Johnson & Johnson (NYSE:JNJ) is a stock that many dividend growth investors champion as an essential core holding for a portfolio. And there are very good grounds for doing so. The healthcare firm is a Dividend King with a 53-year record of paying out consecutively rising dividends.
Founded in 1886, Johnson & Johnson is an extremely diversified global healthcare company that has a market capitalization of $301.04 billion and divides its operations into three sectors: consumer, pharmaceutical and medical devices.
Consumer: This sector offers a range of well-known brand names such as Johnson's Baby Care, Listerine, Benadryl, Neutrogena, Tylenol, Band-Aid, Aveeno, Splenda, Carefree, Reactine and Polysporin, to name but a few. The consumer sector is the smallest of the three, making sales of $13.5 billion for 2015.
Pharmaceutical: This sector is subdivided into five areas - cardiovascular and metabolism; immunology; infectious diseases and vaccines; neuroscience; and oncology. The pharmaceutical sector is by far the largest sector within Johnson & Johnson, making sales of $31.4 billion for 2015.
Medical Devices: This sector provides a vast array of products in fields such as aesthetics; arrhythmias; bariatic surgery for obesity; cardiovascular disease; diabetes care; diagnostics; ear, nose and throat conditions; general surgery; hernia surgery; insulin delivery devices; orthopedic and neuro; self-measured blood glucose monitors; surgical instruments and infection prevention; urological surgery; and vision care. This sector is the second smallest, making sales of $25.1 billion for 2015.
Johnson & Johnson is the largest healthcare company in the world, and the eight largest pharmaceutical company. It has three sectors that, by themselves, would be profitable and diversified companies in their own right. Combined, they make a healthcare colossus that has an enormous range of products which sell, and sell well.
Free cash flow has increased from 2014 from $15.6 billion to $17.2 billion in 2015. And nearly half of all revenue for the company is generated internationally - 4th quarter 2015 sales generated from the U.S. was $9.3 billion, and internationally was $8.5 billion.
As the largest healthcare firm in the world, and a cash-rich company, Johnson & Johnson has the resources to fund research and development on a scale that other firms simply cannot match. In 2015, $9.046 billion was spent on research and development. By comparison, in 2015, GlaxoSmithKline (NYSE:GSK) spent $5.440 billion on research and development, Pfizer (NYSE:PFE) spent $7.689 billion, Eli Lilly (NYSE:LLY) spent $4.995 billion and Bristol-Myers Squibb (NYSE:BMY) spent $5.92 billion.
Furthermore, Johnson & Johnson is also rich enough to ensure that its brands are very well promoted.

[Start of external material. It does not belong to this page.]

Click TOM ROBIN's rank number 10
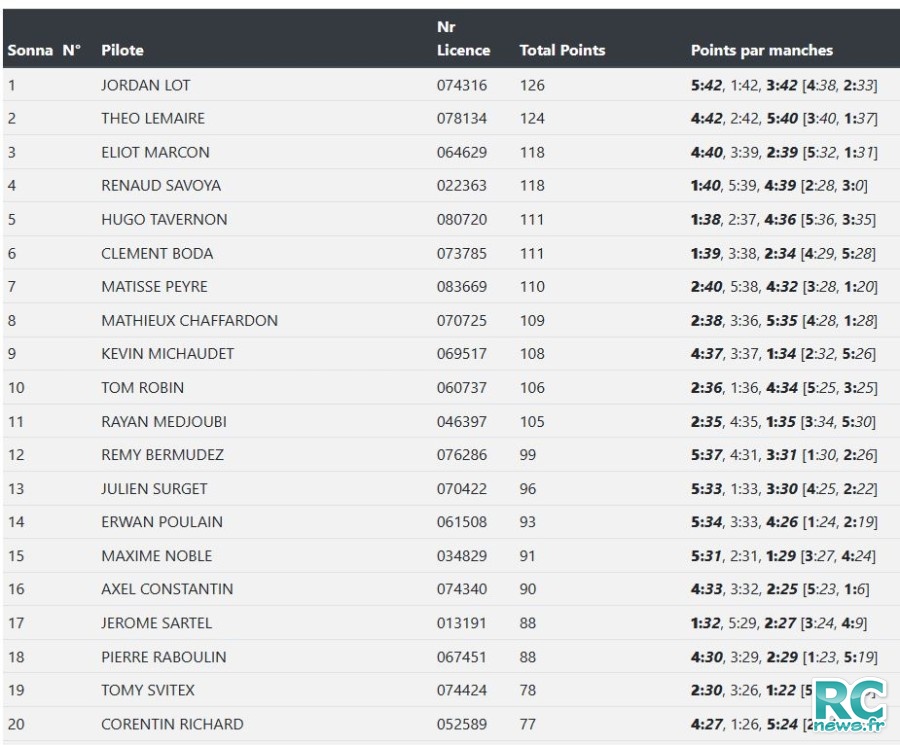The image size is (900, 745). [16, 387]
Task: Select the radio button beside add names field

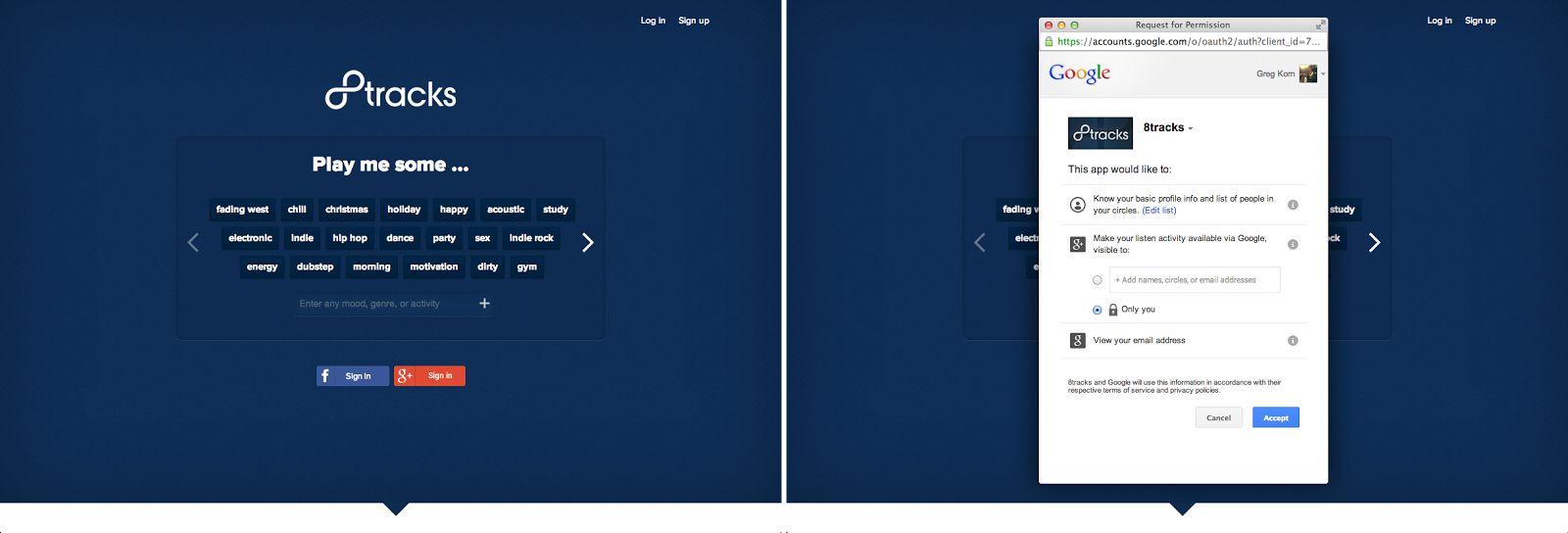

The company has spent in excess of $20 billion on advertising every year for the last five years, which ensures its visibility to prospective customers. Not that Johnson & Johnson is carefree with its profits, though: the company is very conservatively managed, and holds an AAA credit rating with a 21.8% debt to total capital ratio on its balance sheet.
Johnson & Johnson is currently trading at just under $110, with a price-to-earnings ratio of 19.91 and a dividend yield of 2.75%. Though the payout ratio is solid at 52.97%, overall this is a higher valuation than is usually the case with Johnson & Johnson.
The average five-year dividend yield for Johnson & Johnson is 3.04%, which is higher than its current yield. The margin of safety is considerably reduced as a consequence, and I would personally prefer it to dip below $100 before starting a position here, as that would provide a 3% dividend yield and a greater margin of safety.
I entirely agree that Johnson & Johnson is a quality business that should be a core holding in a long-term dividend investor's portfolio, but not at any price. Currently, the stock is more expensive than I would be willing to pay for it, and would prefer to see the dividend yield at 3% before starting a position.
That said, Johnson & Johnson is definitely a company to prioritize as becoming part of a portfolio, once a more favorable valuation occurs.
DISCLAIMER: I am not a financial professional and accept no responsibility for any investment decision a reader takes. This article is for information purposes only.
Disclosure: I/we have no positions in any stocks mentioned, and no plans to initiate any positions within the next 72 hours.
I wrote this article myself, and it expresses my own opinions. I am not receiving compensation for it (other than from Seeking Alpha). I have no business relationship with any company whose stock is mentioned in this article.